2. Driver circuit according to claim 1, wherein a diode is connected in conducting direction from the emitter to the base of the turn-off bipolar transistor.

3. Driver circuit according to claim 1, wherein the turn-off bipolar transistor is a fast switching bipolar transistor.

4. Driver circuit according to claim 1, wherein the emitter of the turn-off bipolar transistor is connected to the drive output via a current limiting resistor.

5. Driver circuit according to claim 1, wherein a current amplifier is connected to the control input for amplifying the control signal and wherein the base of the turn-off bipolar transistor is connected to an output of the current amplifier via the inverting capacitor.

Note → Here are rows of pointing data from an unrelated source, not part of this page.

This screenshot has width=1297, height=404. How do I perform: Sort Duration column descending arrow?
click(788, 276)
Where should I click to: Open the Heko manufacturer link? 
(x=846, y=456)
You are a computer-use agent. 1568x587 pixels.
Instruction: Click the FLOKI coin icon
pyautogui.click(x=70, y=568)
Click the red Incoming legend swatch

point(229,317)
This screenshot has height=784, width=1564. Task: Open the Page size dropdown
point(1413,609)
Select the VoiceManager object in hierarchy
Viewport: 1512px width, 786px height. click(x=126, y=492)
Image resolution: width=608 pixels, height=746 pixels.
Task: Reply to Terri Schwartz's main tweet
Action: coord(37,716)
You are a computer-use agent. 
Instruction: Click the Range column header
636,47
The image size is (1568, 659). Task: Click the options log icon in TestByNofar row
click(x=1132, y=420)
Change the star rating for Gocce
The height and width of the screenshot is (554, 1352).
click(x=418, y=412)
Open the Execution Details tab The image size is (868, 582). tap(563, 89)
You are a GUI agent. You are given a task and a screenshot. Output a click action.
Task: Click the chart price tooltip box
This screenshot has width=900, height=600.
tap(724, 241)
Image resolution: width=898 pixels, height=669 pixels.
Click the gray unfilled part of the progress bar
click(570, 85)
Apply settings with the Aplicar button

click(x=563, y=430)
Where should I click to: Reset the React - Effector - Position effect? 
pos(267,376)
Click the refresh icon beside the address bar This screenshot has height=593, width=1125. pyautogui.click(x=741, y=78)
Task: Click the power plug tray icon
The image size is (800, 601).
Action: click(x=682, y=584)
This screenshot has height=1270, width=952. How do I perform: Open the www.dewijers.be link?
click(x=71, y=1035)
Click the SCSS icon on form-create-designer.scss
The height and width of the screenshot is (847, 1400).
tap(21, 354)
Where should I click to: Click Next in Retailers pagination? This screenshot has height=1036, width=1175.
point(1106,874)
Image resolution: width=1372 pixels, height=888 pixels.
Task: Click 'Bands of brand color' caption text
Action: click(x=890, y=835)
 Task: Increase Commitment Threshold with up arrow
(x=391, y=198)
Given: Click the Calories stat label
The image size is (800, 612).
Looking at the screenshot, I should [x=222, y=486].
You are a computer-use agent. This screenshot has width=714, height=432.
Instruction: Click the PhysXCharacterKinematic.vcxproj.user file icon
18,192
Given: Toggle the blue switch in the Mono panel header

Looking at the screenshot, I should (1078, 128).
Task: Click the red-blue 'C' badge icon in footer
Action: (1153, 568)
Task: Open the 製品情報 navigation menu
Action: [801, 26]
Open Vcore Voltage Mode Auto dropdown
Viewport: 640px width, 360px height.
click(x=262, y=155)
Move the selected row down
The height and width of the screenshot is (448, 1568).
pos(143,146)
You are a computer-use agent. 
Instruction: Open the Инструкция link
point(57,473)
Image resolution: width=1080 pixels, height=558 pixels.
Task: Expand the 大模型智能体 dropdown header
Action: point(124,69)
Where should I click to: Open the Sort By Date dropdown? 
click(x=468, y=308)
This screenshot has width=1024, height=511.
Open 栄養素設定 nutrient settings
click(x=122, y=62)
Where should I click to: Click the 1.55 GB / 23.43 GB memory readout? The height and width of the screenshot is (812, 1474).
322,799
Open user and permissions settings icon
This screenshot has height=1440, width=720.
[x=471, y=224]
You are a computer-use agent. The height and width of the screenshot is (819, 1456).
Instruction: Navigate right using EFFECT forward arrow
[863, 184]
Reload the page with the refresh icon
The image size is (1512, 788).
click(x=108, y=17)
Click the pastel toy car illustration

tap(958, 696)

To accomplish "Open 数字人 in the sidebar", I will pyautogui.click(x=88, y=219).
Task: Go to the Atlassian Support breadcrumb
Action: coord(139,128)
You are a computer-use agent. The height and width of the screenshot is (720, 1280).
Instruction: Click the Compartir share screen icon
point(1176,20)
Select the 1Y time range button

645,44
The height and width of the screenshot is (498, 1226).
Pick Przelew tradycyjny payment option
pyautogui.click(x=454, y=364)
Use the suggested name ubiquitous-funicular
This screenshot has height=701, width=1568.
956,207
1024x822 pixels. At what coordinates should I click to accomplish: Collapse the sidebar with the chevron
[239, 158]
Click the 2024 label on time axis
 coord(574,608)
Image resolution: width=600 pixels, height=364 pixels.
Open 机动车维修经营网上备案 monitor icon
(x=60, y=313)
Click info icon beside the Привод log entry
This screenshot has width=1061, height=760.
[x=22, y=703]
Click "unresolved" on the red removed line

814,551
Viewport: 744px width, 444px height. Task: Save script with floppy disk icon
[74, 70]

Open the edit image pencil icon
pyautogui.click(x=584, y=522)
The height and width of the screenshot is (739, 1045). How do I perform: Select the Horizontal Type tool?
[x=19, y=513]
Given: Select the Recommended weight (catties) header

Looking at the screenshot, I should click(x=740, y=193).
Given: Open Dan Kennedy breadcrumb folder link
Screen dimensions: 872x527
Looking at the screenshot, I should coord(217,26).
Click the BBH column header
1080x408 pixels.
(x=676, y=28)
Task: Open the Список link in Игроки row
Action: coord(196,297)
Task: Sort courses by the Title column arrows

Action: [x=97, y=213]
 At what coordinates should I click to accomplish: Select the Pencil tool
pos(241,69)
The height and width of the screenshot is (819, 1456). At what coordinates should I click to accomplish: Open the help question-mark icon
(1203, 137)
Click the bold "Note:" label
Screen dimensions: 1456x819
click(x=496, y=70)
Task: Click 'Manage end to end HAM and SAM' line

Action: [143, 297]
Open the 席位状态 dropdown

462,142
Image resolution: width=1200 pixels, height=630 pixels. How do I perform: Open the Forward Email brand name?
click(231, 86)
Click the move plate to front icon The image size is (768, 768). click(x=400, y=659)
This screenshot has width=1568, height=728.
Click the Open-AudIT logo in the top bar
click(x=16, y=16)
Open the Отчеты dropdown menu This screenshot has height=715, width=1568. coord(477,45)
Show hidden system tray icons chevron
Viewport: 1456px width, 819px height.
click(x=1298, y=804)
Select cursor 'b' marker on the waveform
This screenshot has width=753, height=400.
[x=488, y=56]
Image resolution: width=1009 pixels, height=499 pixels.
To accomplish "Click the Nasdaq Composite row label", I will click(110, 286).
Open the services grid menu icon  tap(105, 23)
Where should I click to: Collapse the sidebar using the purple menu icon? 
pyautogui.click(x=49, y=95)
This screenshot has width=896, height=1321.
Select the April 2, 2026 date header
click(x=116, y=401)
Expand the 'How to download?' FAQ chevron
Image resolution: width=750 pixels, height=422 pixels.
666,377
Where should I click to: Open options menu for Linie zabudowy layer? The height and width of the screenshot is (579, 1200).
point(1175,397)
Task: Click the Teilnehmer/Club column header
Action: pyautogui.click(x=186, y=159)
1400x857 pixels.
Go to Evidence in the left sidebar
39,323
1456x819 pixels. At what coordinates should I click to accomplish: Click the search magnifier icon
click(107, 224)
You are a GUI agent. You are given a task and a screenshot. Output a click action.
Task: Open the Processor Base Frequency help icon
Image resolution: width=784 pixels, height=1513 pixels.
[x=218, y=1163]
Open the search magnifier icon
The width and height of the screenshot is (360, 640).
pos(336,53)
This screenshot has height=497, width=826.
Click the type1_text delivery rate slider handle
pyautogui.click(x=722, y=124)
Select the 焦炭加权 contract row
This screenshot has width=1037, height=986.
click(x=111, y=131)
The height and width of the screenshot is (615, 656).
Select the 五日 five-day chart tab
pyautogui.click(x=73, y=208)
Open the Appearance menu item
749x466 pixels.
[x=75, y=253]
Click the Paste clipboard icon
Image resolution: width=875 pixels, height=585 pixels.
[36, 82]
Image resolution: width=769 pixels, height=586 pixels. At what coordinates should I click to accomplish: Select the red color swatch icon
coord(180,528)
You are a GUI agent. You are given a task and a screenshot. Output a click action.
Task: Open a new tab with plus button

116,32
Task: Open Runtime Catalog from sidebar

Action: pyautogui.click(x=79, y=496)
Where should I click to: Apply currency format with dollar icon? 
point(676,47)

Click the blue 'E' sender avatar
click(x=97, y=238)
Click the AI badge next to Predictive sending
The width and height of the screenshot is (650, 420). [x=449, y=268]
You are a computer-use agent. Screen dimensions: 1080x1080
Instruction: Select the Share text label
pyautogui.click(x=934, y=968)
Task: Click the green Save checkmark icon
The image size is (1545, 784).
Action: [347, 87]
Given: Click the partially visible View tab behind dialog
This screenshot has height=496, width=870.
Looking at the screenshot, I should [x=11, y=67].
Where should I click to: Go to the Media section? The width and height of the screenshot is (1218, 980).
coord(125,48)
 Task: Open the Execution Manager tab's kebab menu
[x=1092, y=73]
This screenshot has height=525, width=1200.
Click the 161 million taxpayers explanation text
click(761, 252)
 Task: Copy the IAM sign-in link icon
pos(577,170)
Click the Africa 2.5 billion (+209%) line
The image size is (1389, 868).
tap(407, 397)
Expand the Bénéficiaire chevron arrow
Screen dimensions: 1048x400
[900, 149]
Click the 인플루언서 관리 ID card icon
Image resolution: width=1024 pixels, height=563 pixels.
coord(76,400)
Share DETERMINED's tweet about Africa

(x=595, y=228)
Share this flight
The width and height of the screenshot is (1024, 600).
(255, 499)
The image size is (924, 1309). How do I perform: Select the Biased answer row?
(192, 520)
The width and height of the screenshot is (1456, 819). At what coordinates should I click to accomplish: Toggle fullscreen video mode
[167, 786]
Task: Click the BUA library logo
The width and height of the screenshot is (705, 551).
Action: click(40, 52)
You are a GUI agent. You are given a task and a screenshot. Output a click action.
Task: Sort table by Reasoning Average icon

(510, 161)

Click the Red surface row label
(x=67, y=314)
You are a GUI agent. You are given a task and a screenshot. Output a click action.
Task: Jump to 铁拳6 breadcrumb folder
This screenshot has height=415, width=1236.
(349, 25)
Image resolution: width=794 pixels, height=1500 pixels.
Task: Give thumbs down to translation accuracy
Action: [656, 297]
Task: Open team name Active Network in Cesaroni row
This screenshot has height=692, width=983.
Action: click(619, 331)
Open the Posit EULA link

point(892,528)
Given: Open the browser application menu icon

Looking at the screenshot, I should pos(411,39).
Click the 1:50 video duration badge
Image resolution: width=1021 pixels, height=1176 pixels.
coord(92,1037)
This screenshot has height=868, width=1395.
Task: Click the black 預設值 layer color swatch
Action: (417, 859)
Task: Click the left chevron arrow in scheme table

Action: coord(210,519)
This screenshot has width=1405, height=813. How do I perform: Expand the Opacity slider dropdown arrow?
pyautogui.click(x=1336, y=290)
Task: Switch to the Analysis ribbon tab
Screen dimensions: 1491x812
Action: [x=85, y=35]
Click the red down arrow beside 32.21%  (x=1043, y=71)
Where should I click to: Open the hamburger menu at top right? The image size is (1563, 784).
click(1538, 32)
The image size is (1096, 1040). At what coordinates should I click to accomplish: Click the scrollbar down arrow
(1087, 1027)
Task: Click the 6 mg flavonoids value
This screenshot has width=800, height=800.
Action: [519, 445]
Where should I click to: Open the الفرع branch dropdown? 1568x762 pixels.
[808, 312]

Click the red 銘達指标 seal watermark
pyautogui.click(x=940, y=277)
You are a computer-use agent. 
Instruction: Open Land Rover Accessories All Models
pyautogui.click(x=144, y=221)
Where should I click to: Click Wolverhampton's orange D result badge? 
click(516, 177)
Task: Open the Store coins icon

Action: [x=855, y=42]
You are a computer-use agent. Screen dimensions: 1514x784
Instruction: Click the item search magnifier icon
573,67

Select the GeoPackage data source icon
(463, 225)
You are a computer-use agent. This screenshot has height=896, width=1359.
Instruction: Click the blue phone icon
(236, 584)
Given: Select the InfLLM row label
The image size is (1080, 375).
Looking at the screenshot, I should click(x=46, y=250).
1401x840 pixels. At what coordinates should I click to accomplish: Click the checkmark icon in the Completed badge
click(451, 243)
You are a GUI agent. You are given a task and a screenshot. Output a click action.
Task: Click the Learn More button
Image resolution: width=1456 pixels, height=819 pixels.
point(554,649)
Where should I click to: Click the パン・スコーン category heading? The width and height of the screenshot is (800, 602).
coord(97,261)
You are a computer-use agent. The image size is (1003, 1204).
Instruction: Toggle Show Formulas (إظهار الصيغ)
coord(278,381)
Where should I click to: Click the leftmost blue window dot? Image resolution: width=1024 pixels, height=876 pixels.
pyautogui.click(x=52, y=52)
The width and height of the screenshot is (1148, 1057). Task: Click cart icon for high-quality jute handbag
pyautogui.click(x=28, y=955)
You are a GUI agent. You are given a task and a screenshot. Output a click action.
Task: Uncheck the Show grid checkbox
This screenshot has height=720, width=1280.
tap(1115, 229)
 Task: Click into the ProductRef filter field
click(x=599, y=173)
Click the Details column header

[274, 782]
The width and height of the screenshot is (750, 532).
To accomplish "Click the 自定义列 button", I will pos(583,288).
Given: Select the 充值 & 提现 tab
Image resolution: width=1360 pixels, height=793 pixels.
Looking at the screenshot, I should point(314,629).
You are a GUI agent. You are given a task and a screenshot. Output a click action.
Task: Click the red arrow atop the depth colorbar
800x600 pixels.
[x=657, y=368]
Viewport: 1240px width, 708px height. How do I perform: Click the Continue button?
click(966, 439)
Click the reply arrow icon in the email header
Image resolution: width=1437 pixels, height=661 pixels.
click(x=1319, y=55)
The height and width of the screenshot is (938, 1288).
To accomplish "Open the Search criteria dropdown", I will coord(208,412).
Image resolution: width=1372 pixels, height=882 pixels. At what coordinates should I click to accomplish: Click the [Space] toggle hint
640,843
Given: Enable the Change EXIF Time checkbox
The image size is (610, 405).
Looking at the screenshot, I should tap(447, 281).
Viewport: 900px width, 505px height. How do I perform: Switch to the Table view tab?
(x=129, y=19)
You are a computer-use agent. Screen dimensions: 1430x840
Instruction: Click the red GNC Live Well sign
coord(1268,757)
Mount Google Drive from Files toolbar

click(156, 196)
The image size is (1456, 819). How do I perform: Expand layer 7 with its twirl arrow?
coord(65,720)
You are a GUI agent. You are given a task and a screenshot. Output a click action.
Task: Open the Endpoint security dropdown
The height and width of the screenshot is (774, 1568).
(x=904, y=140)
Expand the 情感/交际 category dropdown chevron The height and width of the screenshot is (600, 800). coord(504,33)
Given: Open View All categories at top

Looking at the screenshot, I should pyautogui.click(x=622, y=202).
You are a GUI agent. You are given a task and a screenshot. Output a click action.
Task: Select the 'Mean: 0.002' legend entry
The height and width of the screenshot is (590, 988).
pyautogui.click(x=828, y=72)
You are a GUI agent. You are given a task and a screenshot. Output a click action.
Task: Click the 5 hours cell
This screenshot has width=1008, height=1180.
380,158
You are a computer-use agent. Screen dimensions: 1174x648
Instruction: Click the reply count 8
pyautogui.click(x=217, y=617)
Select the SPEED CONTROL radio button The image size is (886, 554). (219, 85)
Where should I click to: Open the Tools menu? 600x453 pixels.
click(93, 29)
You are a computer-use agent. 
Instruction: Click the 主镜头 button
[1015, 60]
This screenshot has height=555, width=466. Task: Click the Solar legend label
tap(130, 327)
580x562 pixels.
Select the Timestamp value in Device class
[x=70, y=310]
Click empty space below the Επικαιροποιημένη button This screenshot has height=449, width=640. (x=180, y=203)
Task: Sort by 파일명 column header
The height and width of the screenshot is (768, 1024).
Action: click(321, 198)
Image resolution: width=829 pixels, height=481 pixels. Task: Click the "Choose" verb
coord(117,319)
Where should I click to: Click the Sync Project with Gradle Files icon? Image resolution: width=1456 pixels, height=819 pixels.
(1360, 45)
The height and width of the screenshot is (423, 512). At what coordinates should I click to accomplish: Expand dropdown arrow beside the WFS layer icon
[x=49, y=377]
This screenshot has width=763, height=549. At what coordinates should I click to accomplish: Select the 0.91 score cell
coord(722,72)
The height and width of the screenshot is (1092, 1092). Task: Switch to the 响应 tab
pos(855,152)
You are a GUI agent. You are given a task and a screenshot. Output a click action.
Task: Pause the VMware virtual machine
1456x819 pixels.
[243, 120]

6. Driver circuit according to claim 5, wherein the amplifier includes a npn bipolar transistor connected with its collector to a supply terminal of the supply input and a pnp bipolar transistor connected with its emitter to an emitter of the npn bipolar transistor and with its collector to a ground terminal of the supply input, wherein the base terminal of both bipolar transistors is connected to the control input via a resistor and wherein the output of the current amplifier is provided at the common emitter terminals of the bipolar transistors.

7. Driver circuit according to claim 1, wherein a DC-coupling resistor is connected between the base of the turn-off bipolar transistor and a negative terminal of the supply input.

8. Driver circuit according to claim 7, wherein a serial circuit of a resistor and a diode is connected in parallel to the DC-coupling resistor where a cathode of the diode is connected to the negative terminal of the supply input and where the resistor is connected between the base of the bipolar transistor and the anode of the diode and where a resistance of the serial circuit resistor is at least ten times, preferably at least a hundred times and even more preferably at least a thousand times smaller than a resistance of the DC-coupling resistor.

9. Driver unit including a driver circuit according to claim 1, further including a supply circuit for providing the DC supply voltage to the supply input of the driver circuit, the supply circuit comprising two supply terminals for connecting a voltage source, a resistor connected in series to one of the supply terminals and a capacitor connected between said resistor and another one of the supply terminals, wherein the DC supply voltage is provided across the capacitor.

10. Controllable switching unit, including a driver unit according to claim 9 and a P-Channel MOSFET wherein the drive output of the driver circuit is connected to a gate of the P-Channel MOSFET.

11. Method for driving a P-Channel MOSFET, wherein a control signal for controlling a switching of the P-Channel MOSFET is received, a drive signal is generated in dependency of the control signal by feeding the control signal through an inverting capacitor, wherein the drive signal is provided to a gate of the P-Channel MOSFET, characterised in that a turn off signal is actively generated by means of a turn-off bipolar transistor and in that the turn off signal is provided to the gate of the P-Channel MOSFET.